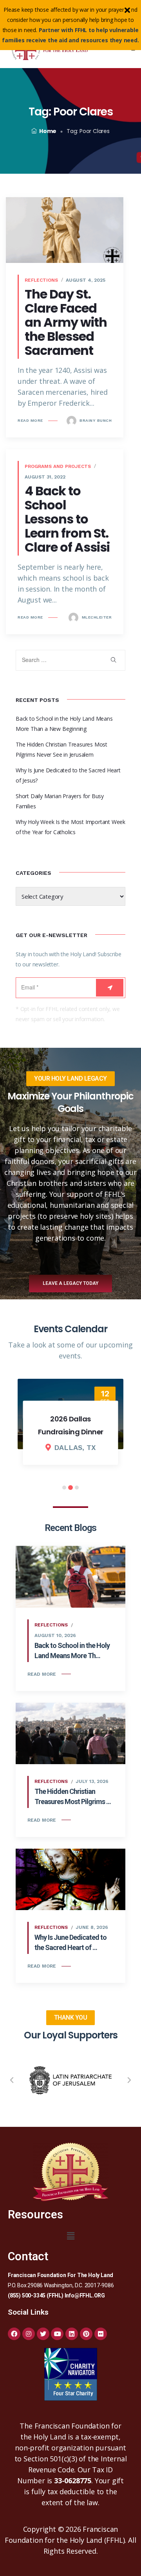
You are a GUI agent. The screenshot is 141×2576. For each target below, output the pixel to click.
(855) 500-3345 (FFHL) (35, 2295)
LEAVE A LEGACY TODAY (70, 1283)
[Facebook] (14, 2334)
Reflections (41, 280)
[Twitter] (43, 2334)
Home (47, 131)
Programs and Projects (58, 466)
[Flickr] (100, 2334)
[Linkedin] (71, 2334)
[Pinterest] (86, 2334)
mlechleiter (96, 617)
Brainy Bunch (95, 420)
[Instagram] (28, 2334)
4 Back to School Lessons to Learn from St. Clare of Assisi (67, 519)
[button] (12, 2080)
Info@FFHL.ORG (85, 2295)
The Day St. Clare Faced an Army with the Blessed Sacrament (66, 322)
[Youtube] (57, 2334)
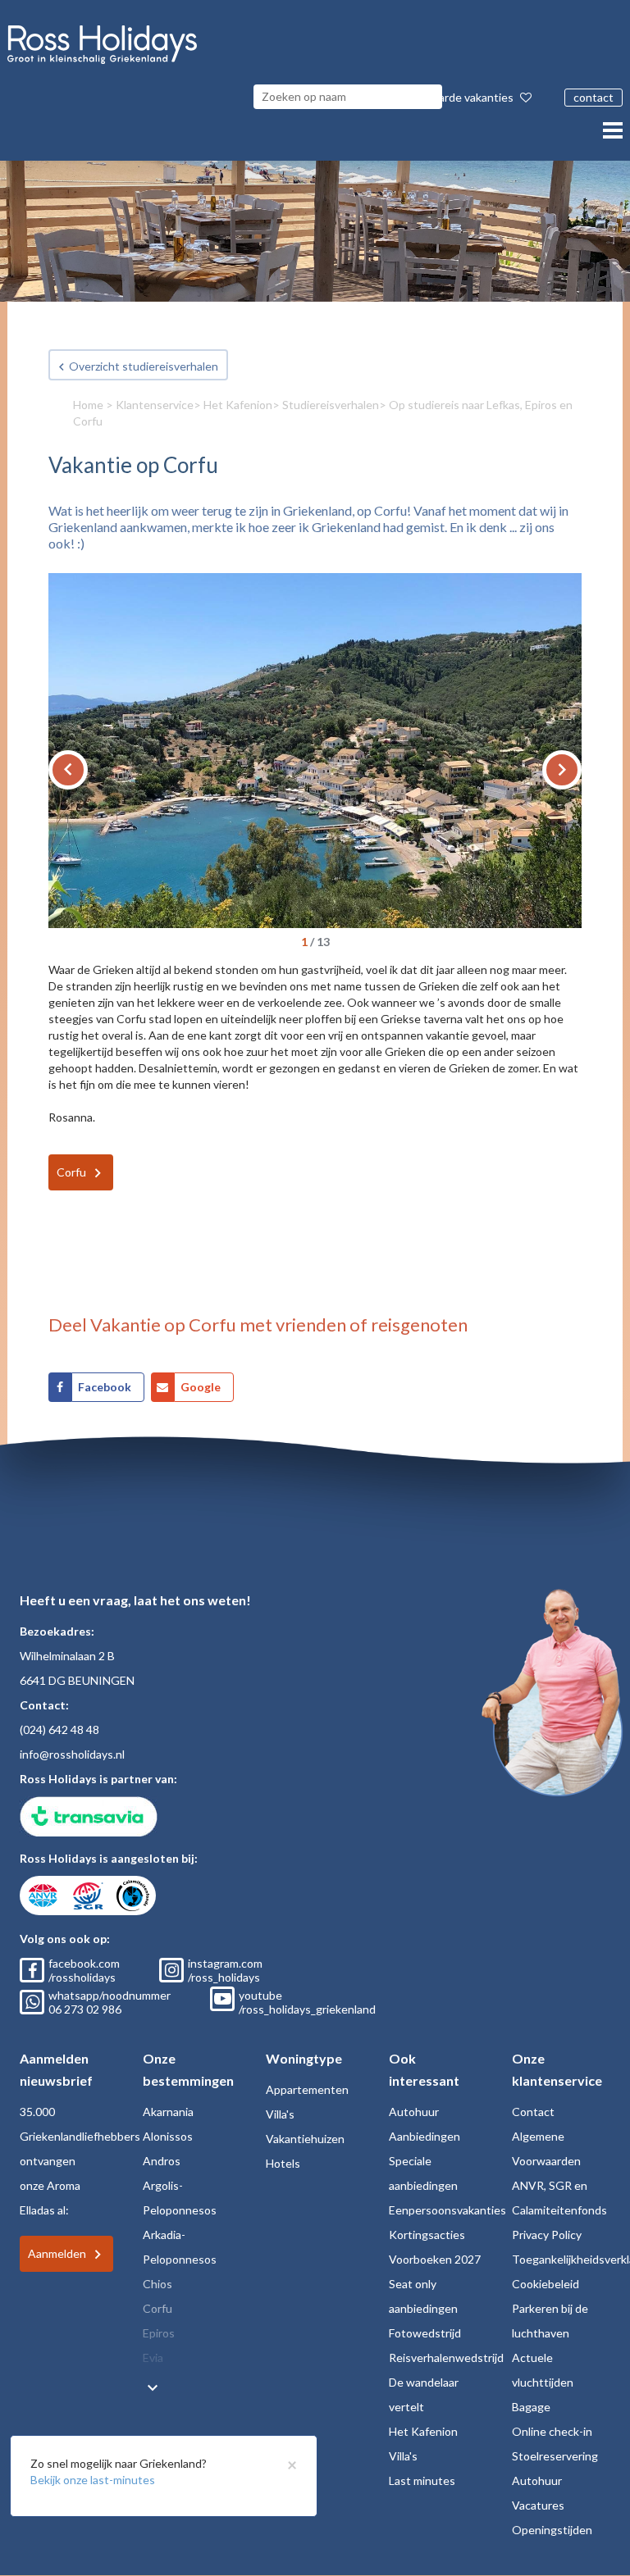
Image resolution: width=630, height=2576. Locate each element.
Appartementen (307, 2089)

______________________________

ABOUT THIS EXERCISE:
Count every line in the data where the string "each" occurs. Give nothing except the number.

COMPLETED TASK:
2